**Excerpt provided:**
"""

Published on 2023-08-31 by Sergey Ivanychev

How to Optimize AWS S3 Costs via Granular Visualization

What happens when a data lake turns into a data swamp. Credit: Photo by Krystian Piątek on Unsplash

TL;DR: Expressive visualisations help to save money. For example, if you’re using S3 as your cloud storage of choice, then S3 Server access logs show who accessed which S3 object. S3 Inventory regularly exports the metadata of each S3 object in your bucket. These two data sources can be used to answer questions like “How much does this prefix cost per month?”, “How frequently was this prefix accessed for past 30 days?”, or “How much will it cost to transfer this prefix to Glacier?” Go collect and join this data. Then, build treemap visualisations for insights on your spending.

Wow, that’s a huge cloud bill!

Companies build remarkable AI products that store and process a lot of data. Data is the new oil, they say. But how do we make sure we don’t spend too much on oil tanks?

Many data-driven companies have been there. To provide intelligent products, they need to be trained on significant volumes of data. So, they build a data lake. They save every single useful event, message, log, etc., hoping to extract value from it later on. Data engineers build sophisticated pipelines. There are tables that depend on other tables (some get deprecated, and others are unused). Basically, it all eats up a lot of space.

This is one of many ways a data lake can become a data swamp, which is hard to manage and usually costs a lot of money to maintain.

In this article, we’ll explore techniques that can help cloud infrastructure owners figure out how to clean up data. We’ll explore ways of solving problems in AWS and similar techniques that can be replicated in other cloud providers with similar APIs. I’ll add some links to the APIs that can be used if you use Azure or GCP.

Source of inspiration

As a macOS user and a software engineer, I sometimes struggle with my hard drive running out of space. There’s another similar problem: here’s a folder that consumes a lot of space. Why is it so heavy? What consumes that precious disk space?

To solve this problem locally, I use a tool called DaisyDisk. (There are probably many similar tools, even for other operating systems — e.g., WinDirStat of Windows.)

What is so cool about this tool is the visualization technique it uses to represent disk space. It’s called a sunburst graph. Here are some examples of how it can be built using Plotly:

Definition of Done

Building the sunburst visualization for S3 buckets would help us find the most expensive S3 folders to examine their cost and data size.

But we can do even better than that. What if we could see who accessed files from any given S3 prefix, including how frequently? We can build that visualization as well.

It’s also important to note that costs come not only from storage. We also pay for API requests to the storage infrastructure. If a big chunk of the AWS S3 bill comes from API requests, then how can we figure out what causes it? We can build the prefix to request visualization.

In this article, we’ll build:

  • A sunburst graph of the S3 bucket that visualizes the money we spend on each prefix

  • A visualization of the usage of each S3 prefix

  • A visualization of the frequency of requests to each S3 prefix

Data sources

We will use Python + PySpark for data processing and boto3 Python library for accessing the AWS API, but the logic can be replicated in any programming language. Make sure that the data processing framework you use can fit significant amount of logs. (For example, Pandas will choke when analyzing buckets with too many objects.)

"""

**Written tasks:**
a - According to the article on AWS S3 costs, what tool does the author use locally to find out what consumes space on a hard drive?
b - Print the portion of the article on AWS S3 costs starting with "What happens when" and going on through "on oil tanks?".
Rely solely on the article on AWS S3 costs.

**Material:**
"""

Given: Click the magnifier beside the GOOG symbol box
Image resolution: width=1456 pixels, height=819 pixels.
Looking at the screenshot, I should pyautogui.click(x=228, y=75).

"""

**Results of the tasks:**
a - DaisyDisk.

b -
What happens when a data lake turns into a data swamp. Credit: Photo by Krystian Piątek on Unsplash

TL;DR: Expressive visualisations help to save money. For example, if you’re using S3 as your cloud storage of choice, then S3 Server access logs show who accessed which S3 object. S3 Inventory regularly exports the metadata of each S3 object in your bucket. These two data sources can be used to answer questions like “How much does this prefix cost per month?”, “How frequently was this prefix accessed for past 30 days?”, or “How much will it cost to transfer this prefix to Glacier?” Go collect and join this data. Then, build treemap visualisations for insights on your spending.

Wow, that’s a huge cloud bill!

Companies build remarkable AI products that store and process a lot of data. Data is the new oil, they say. But how do we make sure we don’t spend too much on oil tanks?